Emphasis was made in the plurality of stories underlining the multifacetic nature of all cultural experiences, which, in the particular case of sexuality, clearly promised to be more controversial than those related to childhood

The main exhibition, curated by Pedrosa, Lilia Schwarcz and Pablo León de la Barra, adjunt curators of the MASP, and Camila Bechelany, assistant curator for the MASP, included more than 300 works organized in eight themes: some like “Naked Bodies” were very descriptive, a gloating without prejudices to the carnal beauty that goes from the time of Ingres; “Sexual Markets” that looks through the filter of prostitution to the Edgar Degas’ “Small Dances” in bronze and many more; “Sexual Games”, a place for the humor of Miguel Anguel Cárdenas, among others; “Voyeurisms”, where the “Sky” video by Moffat (1991), snoops surfers changing their clothes in the beach and a fabulous painting by Jose Antonio da Silva where a face peeps out the window of a bathroom while a woman is taking a shower; and some other more veiled titles, such as “Totetisms” that could be named “fetish” due to the workship to certain parts of the human body; “Gender Performances”, emphasized in travestisms and celebrates the “queen” concept; “Religiosities”, certainly related to the subversive appropriation of iconographies, in the manner of León Ferrari; and “Languages”, of a more conceptual and even poetic tone, with artists like José Leonilson. On a different floor of the museum, the last segment dedicated to “Activisms and Politics of the Body” is presented, including works in which the sexualized body goes to the street to claim attention for the SIDA victims and supports the civil rights of the homosexual community.
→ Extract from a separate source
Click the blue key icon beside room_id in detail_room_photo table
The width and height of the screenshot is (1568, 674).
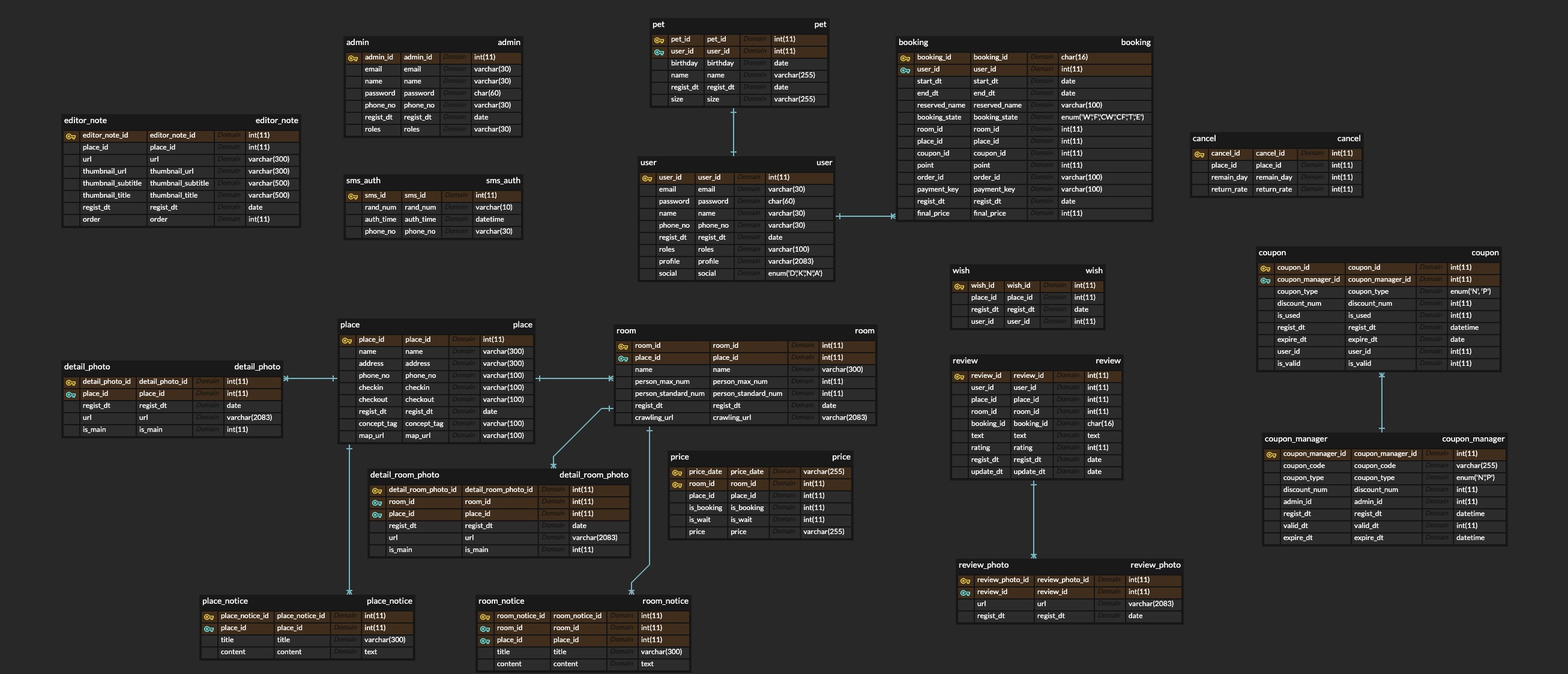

The main exhibition included more than 300 works organized in eight

themes: some like “Naked Bodies” were very descriptive

 

Among the surprises of the exhibition we can find the large format painting “Himeneu Travestido Assistindo a uma Dança em Honra a Príapo”, (1634-1638), by Nicolás Poussin, that belongs to the MASP collection, which, when recently restored, discovered an image of the erect fallus in the sculpture, right in the center of the composition, representing Priapo, the greek god of fertility, around which those invited to a wedding meet in adoration.The mission sometimes takes to the omission. A theme such as violation, which expresses an antagonic relation between power and sex, is absent. Among the collection works of the MASP we find “Lucrecia’s Suicide”, attributed to the Guido Reni studio (1625-1640), most probably used as a starting point. Not to forget that, in the context of a society immersed in a cultural war where the conservative power intents to restore tabues against sexuality, a celebration of the sexuality with all its nuances and complexities imposes. This mission is met by these Histories.